Professor Riddle's appearance in the Great Hall quickly turned into a spectacle. It was well known that he usually preferred to order his meals directly from the Kitchen's house-elves, transfiguring whatever wasn't to his liking using Gamp's Law to avoid unnecessary fraternizing with students and faculty alike. Given the rare occasion, several Slytherin girls, and even one or two of the boys, wore coy smiles and giggled to each other. Everyone was so distracted that it would have been miraculous if someone had noticed the girls' eyes glaze over for a half-second.

As he crossed the Great Hall to the Professors' Table, several of the staff gawked, wondering what had brought their colleague out of his reclusion.

The most glowering pair of eyes belonged to Minerva McGonagall, a dour-looking witch of forty-eight, who sat next to Dumbledore at the centre of the table. She wore a woollen fisherman's cardigan of the sort likely procured from a muggle shop, paired with a cream blouse and tartan skirt; her dull brown hair was pulled in a bun so tight that it surely must have given her migraines. Tom and Minerva had only overlapped one year as students at Hogwarts, and she had gone to work for the Ministry immediately after graduation, meaning they were never in direct competition with each other. But she had always been close with Dumbledore, and it seemed like his grudges and suspicions about Tom were transferred to her.

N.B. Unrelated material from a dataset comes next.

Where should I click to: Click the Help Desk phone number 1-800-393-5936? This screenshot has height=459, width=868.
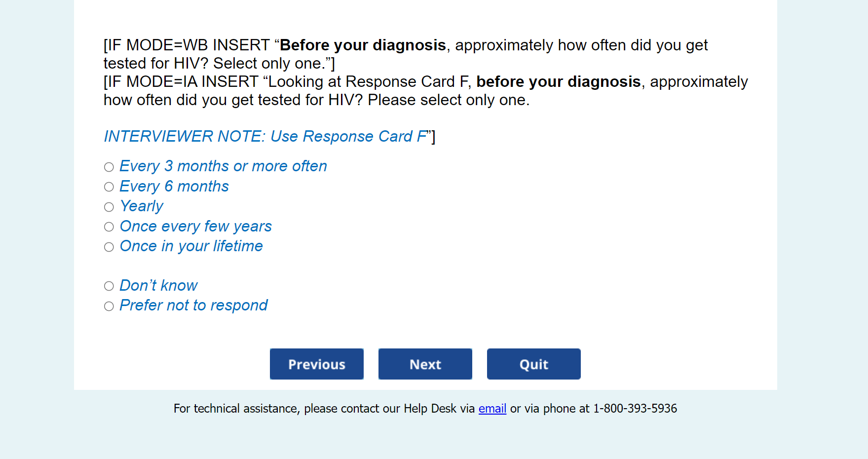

He began piling a few slices of bacon and tomato onto his plate just as he spied Bellatrix, who was only now emerging through the entranceway. She wore leggings under her loose-fitting athletic robes, as they had decided she would pretend to have gone for an early morning jog along the Black Lake, something she did on occasion to clear her head. That would suffice to answer the questions of any of the other Slytherins who might have recalled her being missing from the Common Room that morning. Tom thought to himself that Bellatrix could have a successful acting career, should she desire it.

He found a seat at the very end of the table next to Slughorn. The Potions' professor was halfway through his second cup of coffee, and could not have exhibited a more contrasting reaction to Minerva. He greeted him uproariously, "Tom, my boy! What a treat that you've joined us this morning! Solving Golpalott's unfinished fourth theorem, were you? Or perhaps wrapped up your innovative trace magic approach to dealing with the vampires?" Horace gave Tom a genuine smile.

"Ha. Well, I have been quite busy. Working with an assistant is of some help, but I find myself needing more hours in the day than there are," Tom said, casting a subtle glance over to where Dumbledore and McGonagall were apparently now discussing knitting patterns.

He always made sure to raise his Occlumency shields whenever he was within sight of Dumbledore, even with Professors Flitwick, Kettleburn, Binns, and Sprout separating them. It would be unwise to underestimate his enemy, as much as Tom felt it tempting to pass him off as a senile crank whose glory days of duelling Grindelwald were well behind him.

"So, Tom, did you ever go on a date with Miss Winnicott?" Slughorn asked slyly.

"Oh. Erm…she's a nice person. But I think we were not compatible with one another." Tom wished that he was anywhere else but having this conversation.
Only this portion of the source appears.